Adenine (symbol A or Ade) is a purine nucleotide base that is found in DNA, RNA, and ATP. Usually a white crystalline subtance. The shape of adenine is complementary and pairs to either thymine in DNA or uracil in RNA. In cells adenine, as an independent molecule, is rare. It is almost always covalent bond to become a part of a larger biomolecule.
Adenine has a central role in cellular respiration. It is part of adenosine triphosphate which provides the energy that drives and supports most activities in living cells, such as protein synthesis, chemical synthesis, muscle contraction, and nerve impulse propagation. In respiration it also participates as part of the cofactors nicotinamide adenine dinucleotide, flavin adenine dinucleotide, and Coenzyme A.
It is also part of adenosine, adenosine monophosphate, cyclic adenosine monophosphate, adenosine diphosphate, and S-adenosylmethionine.
Patented August 20, 1968, the current recognized method of industrial-scale production of adenine involves heating formamide under 120 °C.
A-T-Base-pair (DNA) | A-U-Base-pair (RNA) | A-D-Base-pair (RNA) | A-Ψ-Base-pair (RNA) |
Adenine forms adenosine, a nucleoside, when attached to ribose, and deoxyadenosine when attached to deoxyribose. It forms adenosine triphosphate (ATP), a nucleoside triphosphate, when three are added to adenosine. Adenosine triphosphate is used in cellular metabolism as one of the basic methods of transferring chemical energy between chemical reactions. ATP is thus a derivative of adenine, adenosine, cyclic adenosine monophosphate, and adenosine diphosphate.
Adenosine, A | Deoxyadenosine, dA |
It was named in 1885 by Albrecht Kossel after Greek language ἀδήν aden "gland", in reference to the pancreas, from which Kossel's sample had been extracted.
Adenine can be prepared from ammonia and hydrogen cyanide (HCN) in aqueous solution, a process that has implications for the origin of life on Earth.

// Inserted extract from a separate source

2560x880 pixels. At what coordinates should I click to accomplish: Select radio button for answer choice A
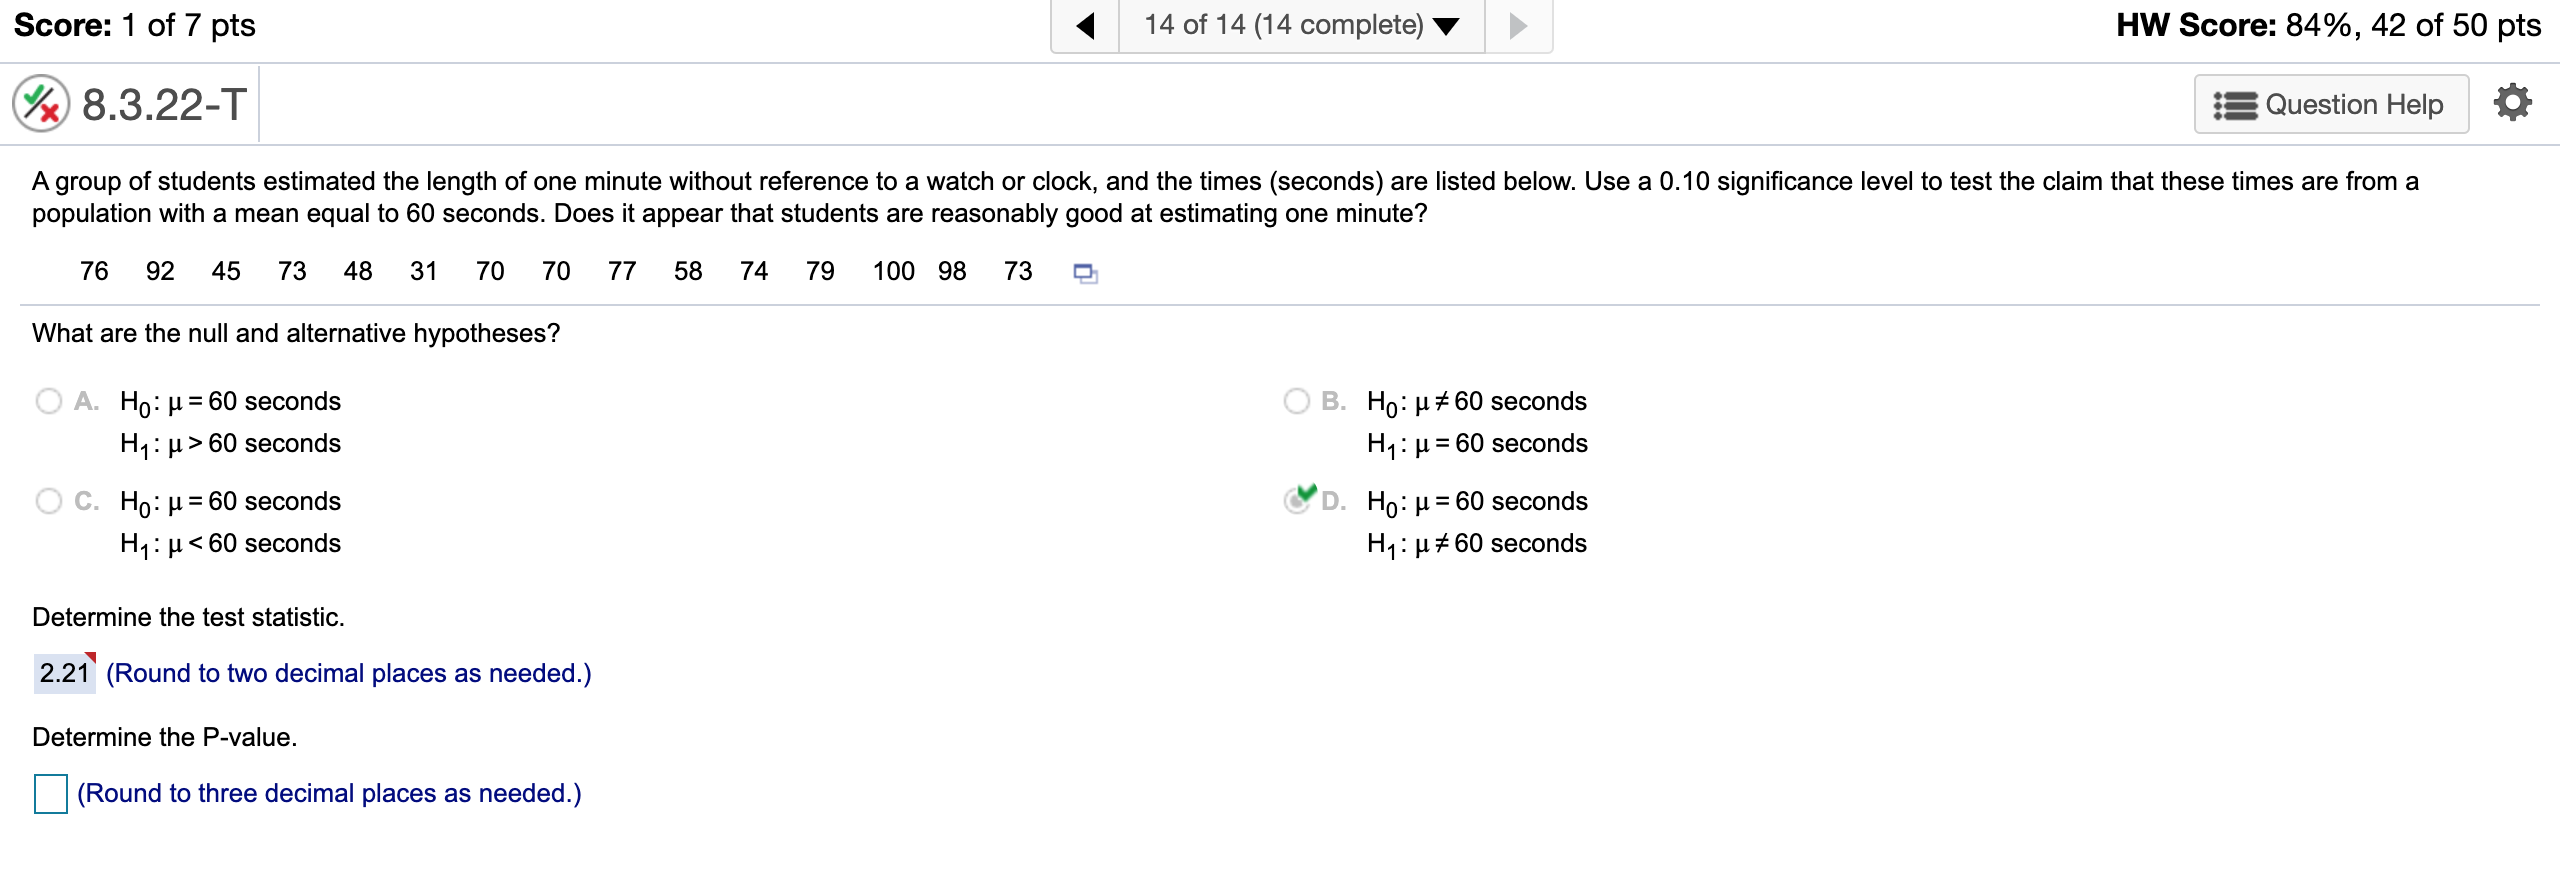click(48, 400)
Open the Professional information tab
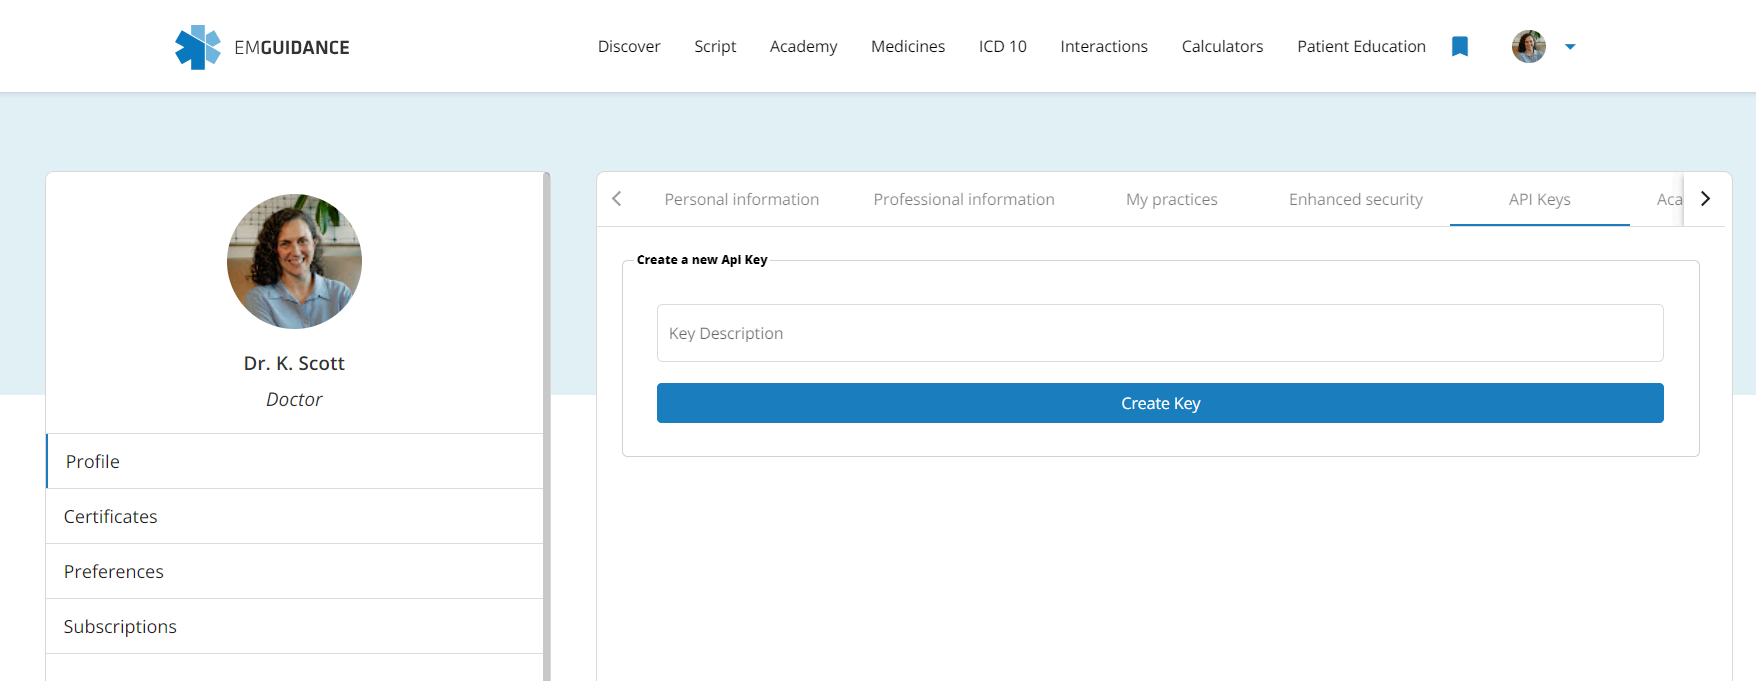Screen dimensions: 1756x681 coord(963,200)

On August 8, 2011, a report, based on NASA studies with meteorites found on Earth, was published suggesting building blocks of DNA and RNA (adenine, guanine and related organic molecules) may have been formed extraterrestrially in outer space. In 2011, physicists reported that adenine has an "unexpectedly variable range of ionization energies along its reaction pathways" which suggested that "understanding experimental data on how adenine survives exposure to UV light is much more complicated than previously thought"; these findings have implications for spectroscopy measurements of heterocyclic compounds, according to one report.